Pat loved people, politics, and good food

Former Lt. Gov. Paul Hardy, his friend of many years, got it right when he described Pat Huval as “a real living legend, a self-educated entrepreneur, [and] a premier restaurateur.”
The man who put the St. Martin Parish community of Henderson on the map died Jan. 6. He was 88 years old, and they were full and rewarding years.
Pat and Agnes Hebert Huval opened a little store in 1948, selling mostly groceries and household necessities, which in Henderson included live crawfish sold by the sack and homemade hamburgers. When more and more people began to visit the store for the burgers, the Huvals added seafood dishes to the menu. They were just trying to earn a living; they had no idea that their modest little store would become a Cajun restaurant known around the world, even before Cajun was cool and crawfish were hot.
Business was good enough that they were soon able to buy a restaurant and dance hall with a story of its own. It was opened at Lenora Station (a train stop about where the Swamp Expressway begins today) after the Flood of 1929 forced its proprietor Henry Guidry out of the Atchafalaya community in the middle of the Basin. By the mid-1930s, flood damage caused Southern Pacific to abandon the line that ran through the Basin (and also the Lenora Station), so Guidry hitched a mule team to his building and pulled his store a few miles south to the community of Henderson that was springing up just inside the new flood protection levee. Murals of the long-gone Atchafalaya community on the walls of the current restaurant reflect Pat’s appreciation of a heritage he loved.
Pat was born in Henderson in 1929, at the height of the Depression. His father died when he was less than a year old and he dropped out of school in the fourth grade to help his struggling mother support his siblings. He was working as a grocery store clerk when he married Agnes at the age of 18.

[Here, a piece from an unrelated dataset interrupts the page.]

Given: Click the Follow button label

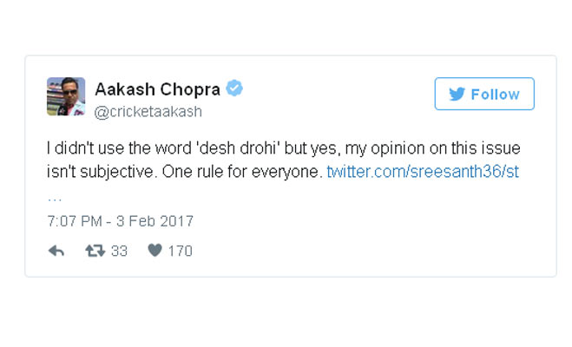Looking at the screenshot, I should click(x=495, y=94).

Their first restaurant was a bit of a gamble. There was no Interstate running next to Henderson in those days. The restaurant was at the very end of a winding, two-lane road that wasn’t that easy to find. (Directions back then: “Go to Breaux Bridge, turn onto the road that runs past La Poussiere dance hall. Keep driving. There will be a road to the right just when you think you’re good and lost. Follow it until it stops.”)
But good cooking and a growing appreciation of crawfish brought people from miles around to the isolated Henderson levee, and Pat’s personality made them keep coming back.

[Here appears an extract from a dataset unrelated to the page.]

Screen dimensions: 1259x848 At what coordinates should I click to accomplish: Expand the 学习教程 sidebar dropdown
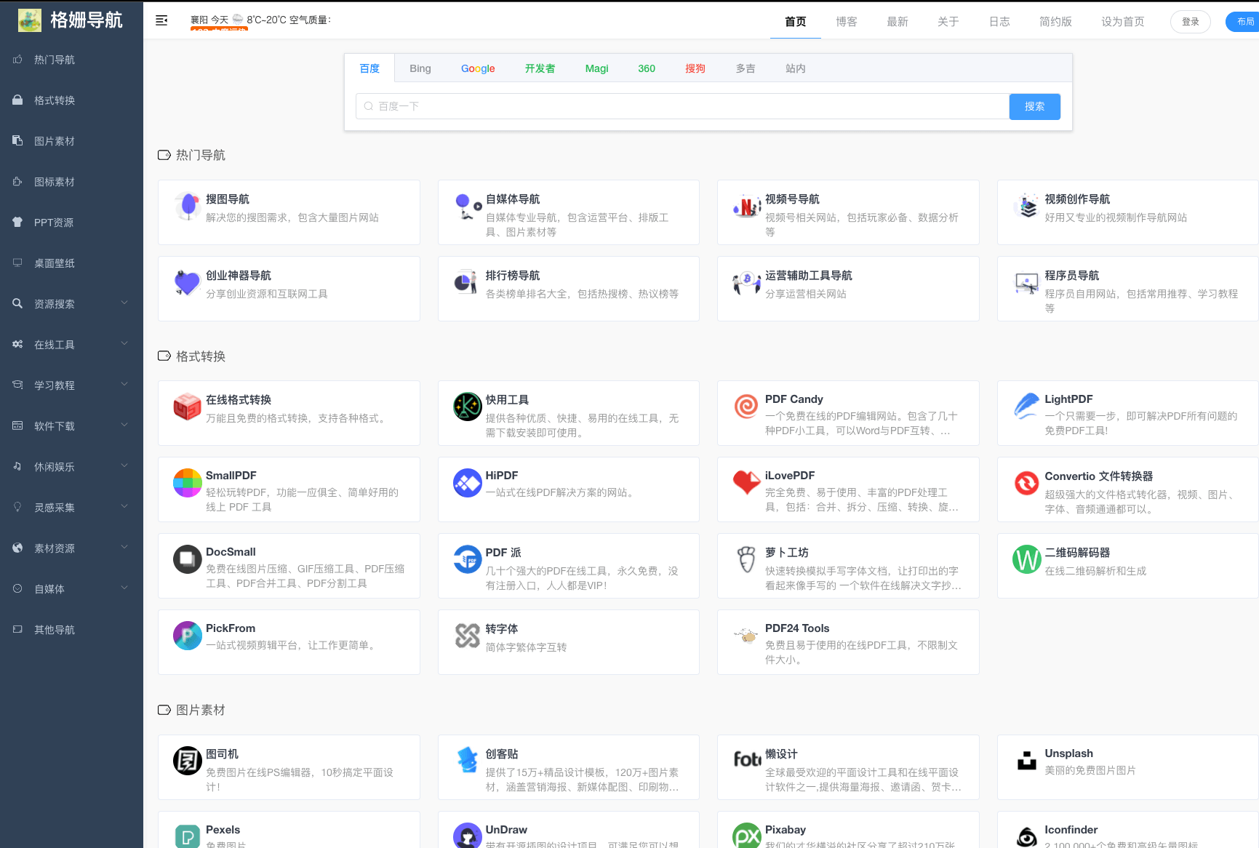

Politics and story-telling came naturally to him. “He loved politics,” Hardy reminisced. He also loved political stories and could entertain for hours telling them. Sometimes, he acted a bit like “a little ole country boy” to hide a shrewd appreciation of a political situation. Old pols learned to be a bit wary when he began to put on like that.
Pat began pushing for the incorporation of the Henderson community in the early 1970s. The people liked the way he did that so much that they picked him as the first mayor and kept picking him for more than 20 years. In that capacity, he built roads and buildings and oversaw services for the community, even serving as a volunteer fireman. Townspeople will remember him for that, but they will remember him more for his big heart and his concern for friends and neighbors.

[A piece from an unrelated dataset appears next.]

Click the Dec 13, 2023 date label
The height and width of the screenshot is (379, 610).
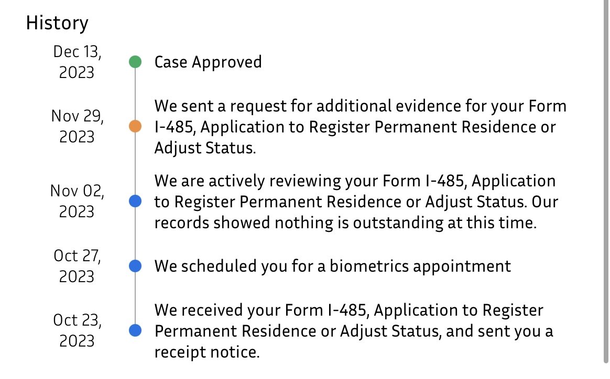pyautogui.click(x=77, y=62)
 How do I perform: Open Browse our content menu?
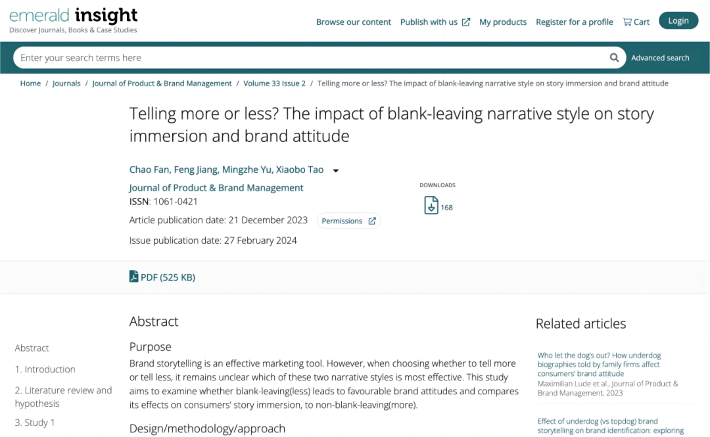pos(353,22)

“He was loved by his people and loved by a multitude of friends,” Hardy said. “He left a legacy of pride and distinction to his fellow Cajuns.”
He also left a testament to what men and women from the humblest means can accomplish if they are willing to work hard at bettering themselves, at caring for their families and friends, and at living a fulfilling life.
Mr. Pat never let his lack of formal education slow him down. His business success, tenure as mayor, selection to a bank board, and appointment to state boards and commissions attest to that. In fact, it became a point of pride as he looked back on his life in later years.
“You educated boys study history,” he’d say. “Me, I made history.”
That he did. And quite a history it was.